--- INPUT ---

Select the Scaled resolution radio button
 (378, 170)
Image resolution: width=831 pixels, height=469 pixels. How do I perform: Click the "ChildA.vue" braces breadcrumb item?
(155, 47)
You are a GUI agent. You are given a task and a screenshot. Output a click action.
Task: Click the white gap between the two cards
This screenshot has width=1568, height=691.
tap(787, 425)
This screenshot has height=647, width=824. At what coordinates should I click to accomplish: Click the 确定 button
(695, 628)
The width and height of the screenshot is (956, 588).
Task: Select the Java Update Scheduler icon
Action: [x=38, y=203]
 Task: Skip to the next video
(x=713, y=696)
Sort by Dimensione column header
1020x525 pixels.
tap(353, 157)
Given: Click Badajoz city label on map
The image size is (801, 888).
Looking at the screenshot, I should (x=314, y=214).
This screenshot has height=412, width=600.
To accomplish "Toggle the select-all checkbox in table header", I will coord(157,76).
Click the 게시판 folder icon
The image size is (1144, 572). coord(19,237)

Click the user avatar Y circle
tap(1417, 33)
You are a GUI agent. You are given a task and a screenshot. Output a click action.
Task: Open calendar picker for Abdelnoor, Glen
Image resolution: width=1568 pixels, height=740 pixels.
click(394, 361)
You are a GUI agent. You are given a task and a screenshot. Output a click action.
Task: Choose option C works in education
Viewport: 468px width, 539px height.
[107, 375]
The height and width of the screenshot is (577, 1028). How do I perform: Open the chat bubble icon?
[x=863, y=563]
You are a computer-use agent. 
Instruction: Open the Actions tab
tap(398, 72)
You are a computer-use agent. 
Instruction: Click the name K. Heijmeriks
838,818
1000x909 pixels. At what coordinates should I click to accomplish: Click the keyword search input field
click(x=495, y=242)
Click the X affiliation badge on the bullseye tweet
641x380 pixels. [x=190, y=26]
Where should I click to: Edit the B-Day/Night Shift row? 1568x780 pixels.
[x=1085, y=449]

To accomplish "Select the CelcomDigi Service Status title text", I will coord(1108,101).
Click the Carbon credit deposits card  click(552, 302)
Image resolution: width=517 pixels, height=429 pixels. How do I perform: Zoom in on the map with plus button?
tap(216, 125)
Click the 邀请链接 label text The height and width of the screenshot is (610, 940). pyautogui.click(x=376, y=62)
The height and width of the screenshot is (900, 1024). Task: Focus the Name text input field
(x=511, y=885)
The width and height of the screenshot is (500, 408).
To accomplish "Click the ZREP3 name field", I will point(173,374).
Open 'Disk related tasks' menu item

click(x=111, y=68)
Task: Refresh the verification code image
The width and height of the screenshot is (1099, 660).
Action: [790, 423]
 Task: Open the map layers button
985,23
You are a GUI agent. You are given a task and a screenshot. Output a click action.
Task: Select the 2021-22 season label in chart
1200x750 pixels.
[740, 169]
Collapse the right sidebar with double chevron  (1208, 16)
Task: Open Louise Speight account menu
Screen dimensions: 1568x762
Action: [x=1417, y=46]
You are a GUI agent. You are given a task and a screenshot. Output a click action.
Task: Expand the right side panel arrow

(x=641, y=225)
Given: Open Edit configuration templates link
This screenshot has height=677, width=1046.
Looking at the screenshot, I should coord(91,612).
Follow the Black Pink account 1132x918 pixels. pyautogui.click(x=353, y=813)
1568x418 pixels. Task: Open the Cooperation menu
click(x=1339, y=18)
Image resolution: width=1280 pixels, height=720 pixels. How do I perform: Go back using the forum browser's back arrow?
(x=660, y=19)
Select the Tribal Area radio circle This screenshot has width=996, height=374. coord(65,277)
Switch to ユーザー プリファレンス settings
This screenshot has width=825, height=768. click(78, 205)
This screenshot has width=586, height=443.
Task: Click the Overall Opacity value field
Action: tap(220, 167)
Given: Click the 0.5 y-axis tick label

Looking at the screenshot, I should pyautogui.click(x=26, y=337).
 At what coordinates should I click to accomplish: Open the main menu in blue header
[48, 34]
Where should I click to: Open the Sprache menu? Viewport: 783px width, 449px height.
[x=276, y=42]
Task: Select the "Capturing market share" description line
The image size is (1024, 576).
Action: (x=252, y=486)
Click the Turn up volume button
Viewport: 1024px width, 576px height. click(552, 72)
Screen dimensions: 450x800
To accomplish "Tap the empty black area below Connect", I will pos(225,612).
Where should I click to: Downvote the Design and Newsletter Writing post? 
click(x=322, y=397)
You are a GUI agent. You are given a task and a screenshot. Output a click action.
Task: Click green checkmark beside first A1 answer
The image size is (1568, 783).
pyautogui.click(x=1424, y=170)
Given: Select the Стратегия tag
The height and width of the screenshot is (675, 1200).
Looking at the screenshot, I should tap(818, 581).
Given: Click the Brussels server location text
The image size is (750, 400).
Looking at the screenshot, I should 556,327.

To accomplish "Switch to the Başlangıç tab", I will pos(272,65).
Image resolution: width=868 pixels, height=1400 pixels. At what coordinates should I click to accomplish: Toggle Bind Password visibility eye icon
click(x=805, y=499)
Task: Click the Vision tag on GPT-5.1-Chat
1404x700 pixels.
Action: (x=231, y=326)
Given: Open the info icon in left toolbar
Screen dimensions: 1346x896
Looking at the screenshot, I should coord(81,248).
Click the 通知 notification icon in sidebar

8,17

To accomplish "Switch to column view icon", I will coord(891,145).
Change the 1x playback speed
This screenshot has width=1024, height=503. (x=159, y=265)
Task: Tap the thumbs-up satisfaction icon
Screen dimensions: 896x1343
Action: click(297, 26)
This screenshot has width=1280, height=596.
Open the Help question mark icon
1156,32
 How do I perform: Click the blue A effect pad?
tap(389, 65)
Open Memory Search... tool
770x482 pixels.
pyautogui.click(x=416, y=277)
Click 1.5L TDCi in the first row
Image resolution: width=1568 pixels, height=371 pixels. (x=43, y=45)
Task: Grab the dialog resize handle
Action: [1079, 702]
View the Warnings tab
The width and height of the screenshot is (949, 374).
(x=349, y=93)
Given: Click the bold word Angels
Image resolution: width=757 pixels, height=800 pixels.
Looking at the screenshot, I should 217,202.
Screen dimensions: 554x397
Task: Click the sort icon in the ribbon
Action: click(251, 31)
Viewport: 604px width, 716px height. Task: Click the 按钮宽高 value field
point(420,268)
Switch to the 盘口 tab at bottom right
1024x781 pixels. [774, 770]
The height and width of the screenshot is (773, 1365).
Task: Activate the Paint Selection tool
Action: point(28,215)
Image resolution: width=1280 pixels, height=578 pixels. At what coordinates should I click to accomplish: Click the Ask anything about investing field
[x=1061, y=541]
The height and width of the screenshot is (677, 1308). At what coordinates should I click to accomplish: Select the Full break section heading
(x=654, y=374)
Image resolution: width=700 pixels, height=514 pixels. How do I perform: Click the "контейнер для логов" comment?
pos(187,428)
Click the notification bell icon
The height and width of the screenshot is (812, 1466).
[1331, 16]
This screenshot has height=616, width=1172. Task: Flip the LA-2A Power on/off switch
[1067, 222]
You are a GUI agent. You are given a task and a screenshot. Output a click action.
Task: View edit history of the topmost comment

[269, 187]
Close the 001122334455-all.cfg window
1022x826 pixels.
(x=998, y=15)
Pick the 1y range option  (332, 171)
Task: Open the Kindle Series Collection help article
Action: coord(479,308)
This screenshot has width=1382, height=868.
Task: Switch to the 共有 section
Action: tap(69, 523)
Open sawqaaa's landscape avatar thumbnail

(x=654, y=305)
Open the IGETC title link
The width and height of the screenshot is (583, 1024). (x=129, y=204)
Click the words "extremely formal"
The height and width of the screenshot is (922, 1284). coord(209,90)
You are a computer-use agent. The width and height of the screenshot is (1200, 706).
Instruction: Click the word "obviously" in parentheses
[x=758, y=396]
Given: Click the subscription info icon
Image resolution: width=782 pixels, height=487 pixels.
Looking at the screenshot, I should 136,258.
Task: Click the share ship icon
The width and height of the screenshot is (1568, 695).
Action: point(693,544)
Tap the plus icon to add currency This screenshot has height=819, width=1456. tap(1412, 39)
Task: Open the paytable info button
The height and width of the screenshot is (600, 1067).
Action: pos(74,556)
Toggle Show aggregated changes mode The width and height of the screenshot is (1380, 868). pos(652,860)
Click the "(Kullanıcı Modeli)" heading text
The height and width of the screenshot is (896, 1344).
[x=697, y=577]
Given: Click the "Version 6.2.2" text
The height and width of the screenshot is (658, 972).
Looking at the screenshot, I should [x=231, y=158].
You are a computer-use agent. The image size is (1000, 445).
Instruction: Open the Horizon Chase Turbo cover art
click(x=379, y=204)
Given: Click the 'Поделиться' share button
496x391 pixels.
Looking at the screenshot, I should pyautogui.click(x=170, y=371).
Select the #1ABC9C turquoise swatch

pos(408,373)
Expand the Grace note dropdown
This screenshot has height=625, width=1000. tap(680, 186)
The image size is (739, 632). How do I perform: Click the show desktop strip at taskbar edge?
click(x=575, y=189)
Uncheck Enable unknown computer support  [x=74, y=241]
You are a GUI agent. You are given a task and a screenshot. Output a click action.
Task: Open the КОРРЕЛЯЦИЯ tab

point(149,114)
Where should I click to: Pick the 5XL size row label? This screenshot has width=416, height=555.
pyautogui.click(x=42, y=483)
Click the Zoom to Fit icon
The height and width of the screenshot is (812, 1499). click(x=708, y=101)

---

EXERCISE GOAL
Wherever the word "account" appears in the entries above, copy that line.

OUTPUT OF THE EXERCISE
Task: Open Louise Speight account menu
Follow the Black Pink account 1132x918 pixels. pyautogui.click(x=353, y=813)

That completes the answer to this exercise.